3.2.3 Discriminant validity
The findings displayed in Table 6 revealed that the average square root of the variance extracted for the research constructs (0.781 < AVE < 0.878) exceeded the correlation between them (0.352 < r < 0.635). These results indicate that the discriminant validity of the established structures in the proposed research model was substantiated.
Table 6
| Constructs | 1 | 2 | 3 | 4 | 5 | 6 |
|---|---|---|---|---|---|---|
| Social norms | 0.788 | |||||
| Social solidarity | 0.425 | 0.799 | ||||
| Social trust | 0.352 | 0.634 | 0.781 | |||
| Social awareness | 0.624 | 0.527 | 0.422 | 0.824 | ||
| Participation and collection action | 0.528 | 0.475 | 0.628 | 0.521 | 0.878 | |
| Resilience | 0.635 | 0.526 | 0.471 | 0.421 | 0.536 | 0.860 |
Correlations with square roots of the AVE.
3.3 Evaluation of the research structural model
To check the fit of the structural model, various indicators were used (Table 7). Based on the suggested values of the provided indicators, it can be concluded that the model has a good fit.
Table 7
| Fit index | SRMR | D-G1 | D-G2 | NFI | RMS-Theta |
|---|---|---|---|---|---|
| Suggested value | <0.1 | >0.05 | >0.05 | >0.90 | ≤0.12 |
| Estimated value | 0.08 | 0.425 | 0.635 | 0.99 | 0.08 |
Summary of goodness of fit indices for the measurement model.

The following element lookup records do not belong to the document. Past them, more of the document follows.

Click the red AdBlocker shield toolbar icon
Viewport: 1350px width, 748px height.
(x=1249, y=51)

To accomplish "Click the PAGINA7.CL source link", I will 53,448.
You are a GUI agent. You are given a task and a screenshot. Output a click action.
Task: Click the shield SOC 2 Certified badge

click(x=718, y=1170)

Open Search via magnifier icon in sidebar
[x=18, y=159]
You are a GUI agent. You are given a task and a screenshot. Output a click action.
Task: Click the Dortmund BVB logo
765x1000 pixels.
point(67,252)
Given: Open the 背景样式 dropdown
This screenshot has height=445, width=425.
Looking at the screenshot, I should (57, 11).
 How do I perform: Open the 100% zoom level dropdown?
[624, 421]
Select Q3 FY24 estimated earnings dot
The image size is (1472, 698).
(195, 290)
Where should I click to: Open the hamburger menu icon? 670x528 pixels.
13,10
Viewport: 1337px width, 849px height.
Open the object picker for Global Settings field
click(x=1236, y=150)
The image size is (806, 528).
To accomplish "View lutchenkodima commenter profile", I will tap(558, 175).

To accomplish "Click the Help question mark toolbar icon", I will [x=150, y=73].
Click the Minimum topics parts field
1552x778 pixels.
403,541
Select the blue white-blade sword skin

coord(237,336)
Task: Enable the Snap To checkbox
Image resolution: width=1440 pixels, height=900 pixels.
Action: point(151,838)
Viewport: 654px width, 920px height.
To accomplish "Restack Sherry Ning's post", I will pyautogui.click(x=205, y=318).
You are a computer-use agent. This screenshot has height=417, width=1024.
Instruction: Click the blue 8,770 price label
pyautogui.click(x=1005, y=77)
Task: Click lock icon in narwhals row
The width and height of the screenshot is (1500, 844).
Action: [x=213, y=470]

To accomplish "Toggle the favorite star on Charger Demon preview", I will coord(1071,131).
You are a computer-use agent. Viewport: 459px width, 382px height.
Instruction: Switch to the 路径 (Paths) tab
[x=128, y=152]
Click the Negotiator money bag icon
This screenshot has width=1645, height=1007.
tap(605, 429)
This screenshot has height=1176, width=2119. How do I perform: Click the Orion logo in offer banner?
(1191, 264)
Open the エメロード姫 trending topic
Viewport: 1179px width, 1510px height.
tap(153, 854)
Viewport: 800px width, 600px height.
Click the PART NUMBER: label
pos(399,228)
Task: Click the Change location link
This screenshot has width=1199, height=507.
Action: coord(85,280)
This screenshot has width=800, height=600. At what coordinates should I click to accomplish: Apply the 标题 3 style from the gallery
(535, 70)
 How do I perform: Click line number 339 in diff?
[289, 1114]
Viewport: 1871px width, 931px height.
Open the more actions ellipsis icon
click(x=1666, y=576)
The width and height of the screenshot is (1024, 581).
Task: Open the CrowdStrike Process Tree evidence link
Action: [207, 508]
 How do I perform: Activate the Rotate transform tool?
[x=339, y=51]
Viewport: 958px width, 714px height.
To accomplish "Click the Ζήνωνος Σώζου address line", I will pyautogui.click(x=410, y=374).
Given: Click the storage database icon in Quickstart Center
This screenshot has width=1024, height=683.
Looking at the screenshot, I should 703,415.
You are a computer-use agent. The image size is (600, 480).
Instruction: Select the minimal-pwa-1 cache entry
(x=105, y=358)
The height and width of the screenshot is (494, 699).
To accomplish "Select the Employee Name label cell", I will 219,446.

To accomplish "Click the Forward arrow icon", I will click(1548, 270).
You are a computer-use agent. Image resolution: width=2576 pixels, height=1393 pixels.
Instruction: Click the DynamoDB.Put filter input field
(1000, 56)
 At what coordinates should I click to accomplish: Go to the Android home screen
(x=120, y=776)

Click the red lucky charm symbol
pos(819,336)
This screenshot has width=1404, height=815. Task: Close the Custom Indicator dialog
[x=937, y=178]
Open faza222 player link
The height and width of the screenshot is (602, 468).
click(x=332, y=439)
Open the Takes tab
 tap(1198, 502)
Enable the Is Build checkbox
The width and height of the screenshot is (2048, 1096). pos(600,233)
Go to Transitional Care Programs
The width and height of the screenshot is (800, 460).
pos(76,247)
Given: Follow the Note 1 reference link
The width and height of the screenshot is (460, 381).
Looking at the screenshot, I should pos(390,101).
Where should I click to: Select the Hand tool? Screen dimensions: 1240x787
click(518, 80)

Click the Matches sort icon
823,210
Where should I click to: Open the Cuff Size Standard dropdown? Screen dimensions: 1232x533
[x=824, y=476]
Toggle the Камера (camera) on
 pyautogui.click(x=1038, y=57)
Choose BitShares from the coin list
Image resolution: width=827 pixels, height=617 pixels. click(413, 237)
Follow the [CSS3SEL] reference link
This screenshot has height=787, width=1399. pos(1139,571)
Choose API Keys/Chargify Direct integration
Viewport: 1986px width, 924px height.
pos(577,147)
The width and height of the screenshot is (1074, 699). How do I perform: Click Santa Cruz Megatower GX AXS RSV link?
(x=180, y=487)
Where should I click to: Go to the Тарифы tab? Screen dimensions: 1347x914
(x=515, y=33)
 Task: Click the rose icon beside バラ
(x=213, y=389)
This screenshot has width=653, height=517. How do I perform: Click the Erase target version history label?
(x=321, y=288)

Once the research measurement model was validated, the path analysis method (structural model evaluation) was employed in the subsequent phase to examine the research hypotheses within the proposed research model. Figures 2, 3 illustrate the research path model, showcasing standardized factor loadings that are statistically significant.
Figure 2

Structural model with standardized path coefficients.
Figure 3

The model along with the t-values.
3.3.1 Evaluation of effects
At this stage, the results of the final impact of social capital components on the resilience of rural households are presented. Bootstrapping method was used to check the effects. The results showed that all relationships were significant. Also, the results showed that the components of social capital are able to explain 68.1% of the resilience of rural households in dealing with floods (Table 8).
Table 8
| Hypothesis | Ć› | t | Result | R 2 |
|---|---|---|---|---|
| H1: Social networks → Resilience | 0.190 | 3.139 | Confirm | 0.681 |
| H2: Social solidarity → Resilience | 0.198 | 3.206 | Confirm | |
| H3: Social trust → Resilience | 0.190 | 3.242 | Confirm | |
| H4: Social awareness → Resilience | 0.178 | 3.018 | Confirm | |
| H5: Participation and collection action → Resilience | 0.207 | 3.204 | Confirm |
Results of research structural models.
4 Discussion
This study represents one of the initial efforts in Iran to enhance the resilience of rural households against floods. The previous studies in Iran mainly have focused on assessing the vulnerability of rural households to floods, while limited attempts have been made to strategies for increasing the resilience of rural households. Therefore, the results of this study not only contribute to closing the research gap but also provide new insights for policymakers in this area to improve the resilience of rural households in flood-prone areas. Our findings indicated that social capital can explain 68.1% of the variance in resilience. These results align with those of Hudson et al. (2020), Karunarathne and Lee (2019), Matthews et al. (2020), Rustinsyah et al. (2021), Tammar et al. (2020), Zhang et al. (2020) and emphasize the significance of social capital in mitigating the impacts of climate change. Rural residents are often suddenly exposed to floods, losing their livelihoods without sufficient resources for recovery (Fahad and Wang, 2018; Huong et al., 2019). Therefore, effective strategies to mitigate the effects of climate change, such as social capital, play a crucial role due to its potential to influence economic, social, and psychological aspects (Bourdieu, 1986; Coleman, 1988; Putnam, 1993; Saptutyningsih et al., 2020). Furthermore, social capital can help minimize the damages caused by floods by enabling community members to collaborate and reduce the threats posed by such disasters (Woolcock and Narayan, 2000; Bowles and Gintis, 2002). Hence, social capital emerges as one of the most important solutions for flood reduction. The following section discusses the effectiveness of social capital components on resilience.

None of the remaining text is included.